Coordinating investigator Professor Keunchil Park, Division of Hematology & Oncology, Samsung Medical Center, Sungkyunkwan University School of Medicine, South Korea commented, “These latest data further demonstrate the potential efficacy of investigational olmutinib for EGFR T790M mutation-positive lung cancer patients. We are building a robust bank of evidence for this compound and look forward to analysing the results of the pivotal Phase II trial.”
The results also indicate that the majority of olmutinib treatment-related adverse events (AEs) were mild-to-moderate with diarrhoea, nausea, rash and skin itching the most common.
Dr Mehdi Shahidi, Medical Head, Solid Tumour Oncology, Boehringer Ingelheim said, “The new analysis at 10 months after completion of enrolment, reaffirms that olmutinib has the potential to effectively treat patients who currently have few therapeutic options.

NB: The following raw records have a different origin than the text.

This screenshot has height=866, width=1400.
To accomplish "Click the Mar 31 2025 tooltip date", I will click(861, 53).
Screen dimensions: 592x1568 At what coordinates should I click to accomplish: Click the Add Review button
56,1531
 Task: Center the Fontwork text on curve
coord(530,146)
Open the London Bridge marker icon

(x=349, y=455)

We are committed to delivering the accelerated development of olmutinib through the ambitious ELUXA trial programme and we are looking forward to sharing further results later this year.”
Following promising early clinical data, Boehringer Ingelheim launched the innovative ELUXA Clinical Trial Programme to investigate olmutinib, a novel third-generation, EGFR mutant-specific TKI. The company will comprehensively investigate olmutinib as a monotherapy in different settings as well as in combination with other anti-cancer treatments. In recognition of the need for new treatment options for patients with EGFR T790M mutation-positive lung cancer, the U.S. Food and Drug Administration (FDA) granted olmutinib Breakthrough Therapy Designation in 2015.
*Olmutinib (BI 1482694) is approved in South Korea for the treatment of EGFR T790M mutation-positive lung cancer. Olmutinib is not approved in other indications and jurisdictions. Trials are ongoing and data will be submitted to other regulatory bodies in due course.
Intended audiences
This press release is issued from our Corporate Headquarters in Ingelheim, Germany and is intended to provide information about our global business. Please be aware that information relating to the approval status and labels of approved products may vary from country to country, and a country-specific press release on this topic may have been issued in the countries where we do business.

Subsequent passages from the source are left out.